The farmhouse will be converted into an eight-bedroom guesthouse, with the outdoor space – the land that was purchased – used to house a large pool and an extensive garden, all as part of the same complex.
Did Abela declare the property?
This question is likely to form the basis of the Standard Commissioner’s investigation.
What is certain is that Abela did declare that he owned property in Xewkija when filing his annual declaration of assets ever since he took the helm of the country, but made no effort to disclose that the property grew significantly larger.
In fact, the properties he listed between 2019, when his first declaration of assets was filed, and the latest in 2022 remain virtually unchanged. In each, he listed an apartment and garage in Marsascala, property in Żejtun, and property in Xewkija.
The only slight change is that in his most recent declaration, Abela clarifies that the Żejtun and Marsascala properties are jointly owned (sehem indiviż).
Did he need to declare each purchase separately?
Again, this is something that the Standards Commissioner will ultimately decide upon.
Cabinet guidelines on the matter are rather vague.
The Cabinet’s Manual of Procedures, which lays out how Cabinet members are to declare their personal wealth simply instructs ministers to declare “immoveable property that is the Minister’s property or upon which the Minister has some type of title”, together with other financial assets and income.
They also need to declare properties owned by their spouses if this property is part of their community of assets, that is, if the couple haven’t agreed to keep their assets separate from one another.
The manual does not specifically state that additions to a property need to be declared, nor does it instruct Cabinet members to also list the value of the properties they own. Had such a requirement been in place, Abela would have had to list that his Xewkija property had increased in value following the purchase of new land.
Abela’s declaration of assets is not too dissimilar to that of many other members of Cabinet.
Some choose to provide more detail (Ian Borg lists the date when each of his properties was acquired, for instance, while Clint Camilleri gives a thorough breakdown of all his properties). But many others are just as vague, simply listing the locality in which their property is located.
The property has ‘one address’: OPM
Replying to Times of Malta‘s questions, a Prime Minister spokesperson said that the property “has one address” and that it is “correctly indicated in the declaration of assets and fulfils the requirements of these declarations”.
The spokesperson said that after the report to the Standards Commissioner, proceedings “should be allowed to take their course”.
“It has unfortunately become standard practice to inundate this Office with vexatious and frivolous complaints, owing to the currently applicable law which allows the filing of such baseless complaints”, the spokesperson added.
The spokesperson did not specifically address questions about how the land purchases were paid for, simply saying that the relevant information related to the properties is “already in the public domain”, including in publicly available deeds.

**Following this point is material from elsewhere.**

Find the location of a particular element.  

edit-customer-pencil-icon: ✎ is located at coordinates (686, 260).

When asked about the issue last week, Abela said that the purchases were carried out by cheque, seemingly confirming reports that they were paid for through Lydia Abela’s account.
Verdict
The Xewkija property owned by Robert and Lydia Abela was originally three separate, distinct properties owned by three different owners.
One of the properties – a farmhouse – was purchased by Robert and Lydia Abela in 2010. The other two are unbuilt fields right behind the farmhouse that they purchased years later.

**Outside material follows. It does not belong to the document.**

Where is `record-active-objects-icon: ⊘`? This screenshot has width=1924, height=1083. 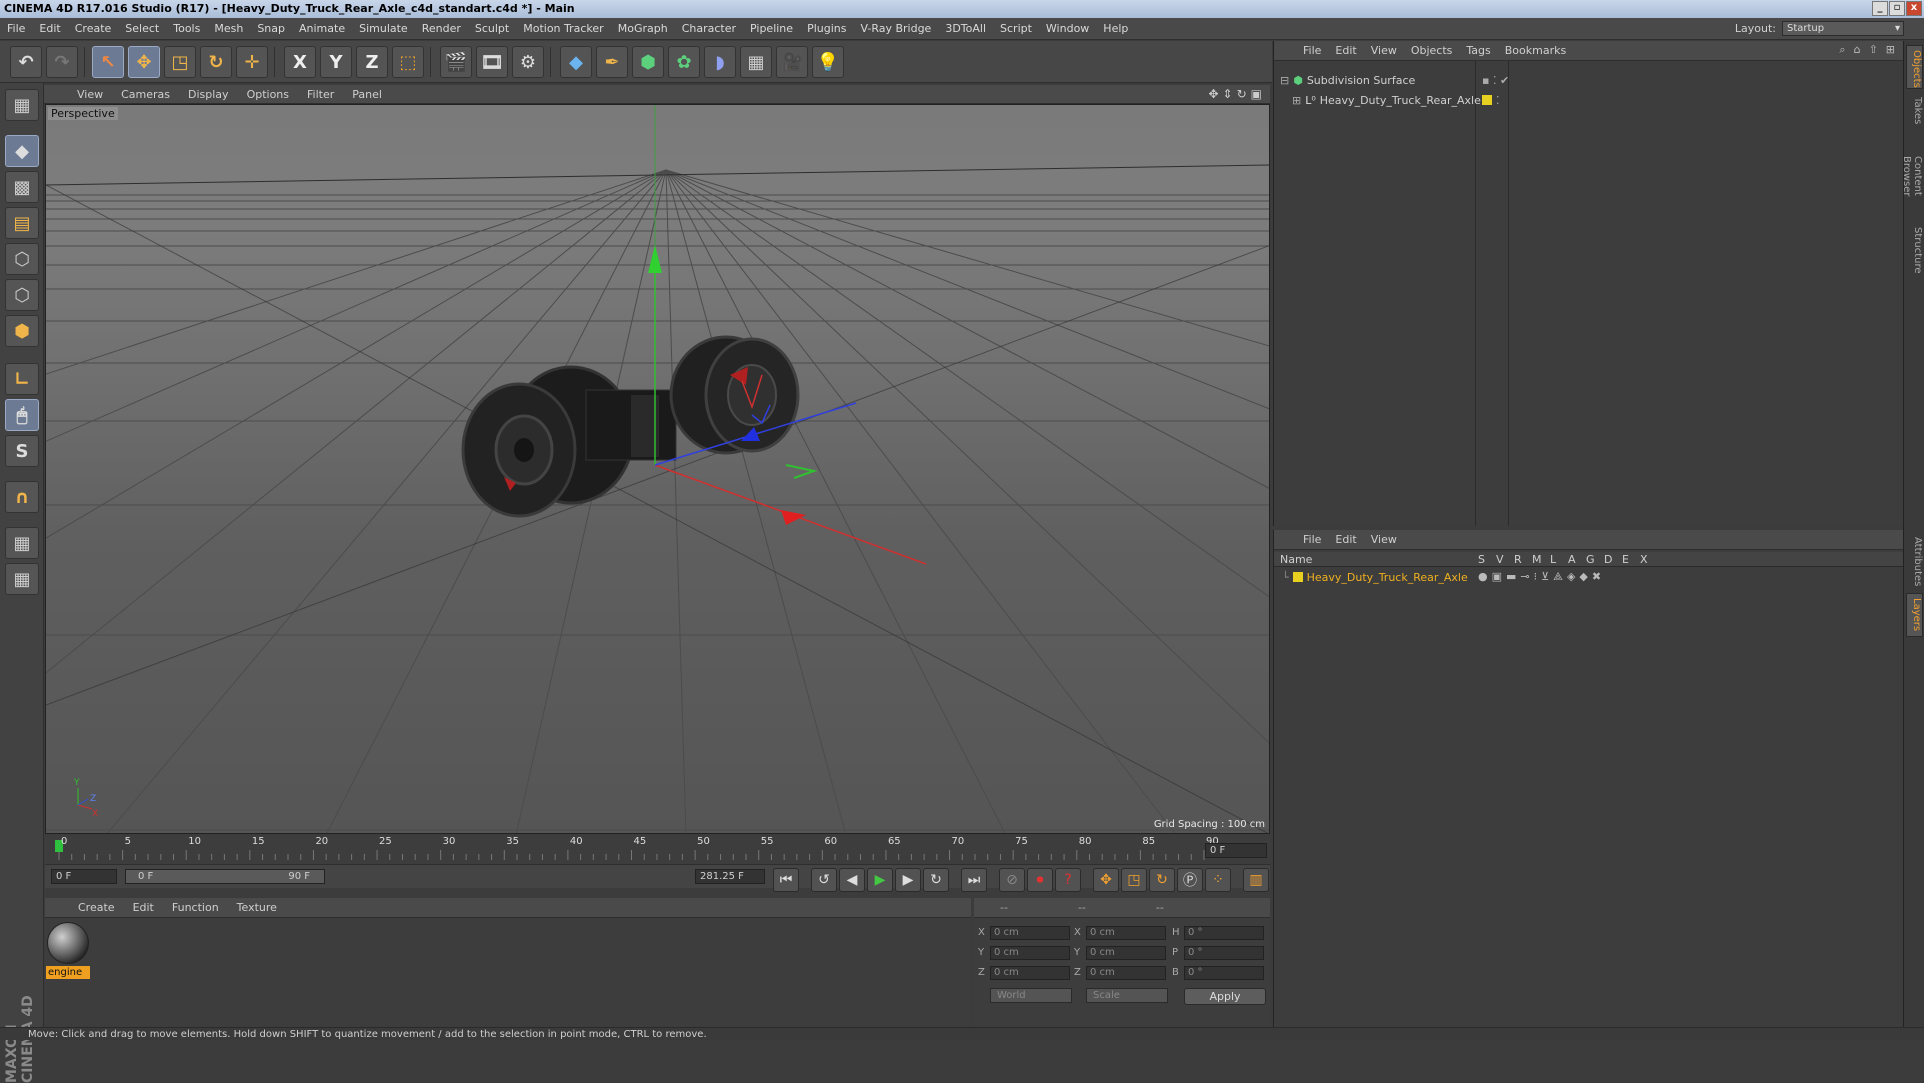
record-active-objects-icon: ⊘ is located at coordinates (1012, 880).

All three properties are connected and have been incorporated into a single property, with a single address. Development plans show that the fields will be transformed into a garden and pool area.
Cabinet rules say that members of Cabinet need to declare the property they own, but do not clearly spell out whether additions to the property need to be declared. Nor do they say that the value of the property needs to be listed.